**** Task material
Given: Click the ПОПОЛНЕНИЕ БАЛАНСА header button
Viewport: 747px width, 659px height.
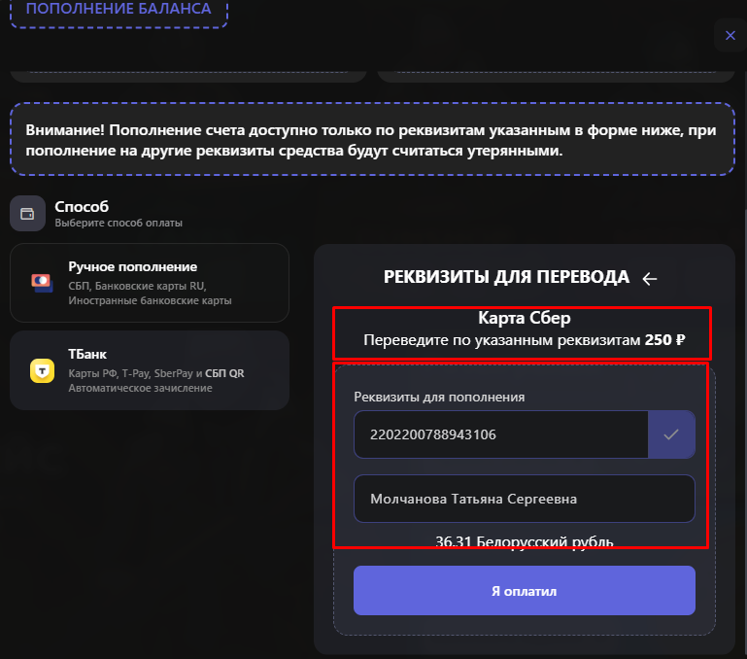Looking at the screenshot, I should point(118,10).
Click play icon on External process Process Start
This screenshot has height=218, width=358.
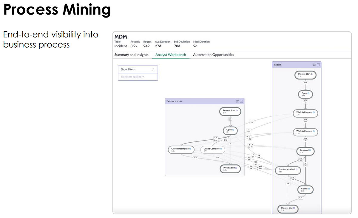237,110
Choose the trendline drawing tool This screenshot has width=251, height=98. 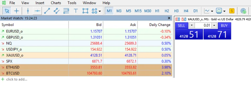(47, 11)
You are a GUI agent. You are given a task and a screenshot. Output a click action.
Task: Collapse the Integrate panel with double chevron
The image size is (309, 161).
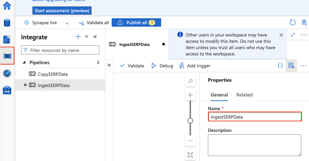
********
**Directions for this task:** Quote only the lines that start at the line holding "Task: Collapse the" and end at the last line of the entries, including both of those lines, and omit every picture.

**Result of the exercise:**
Task: Collapse the Integrate panel with double chevron
The image size is (309, 161).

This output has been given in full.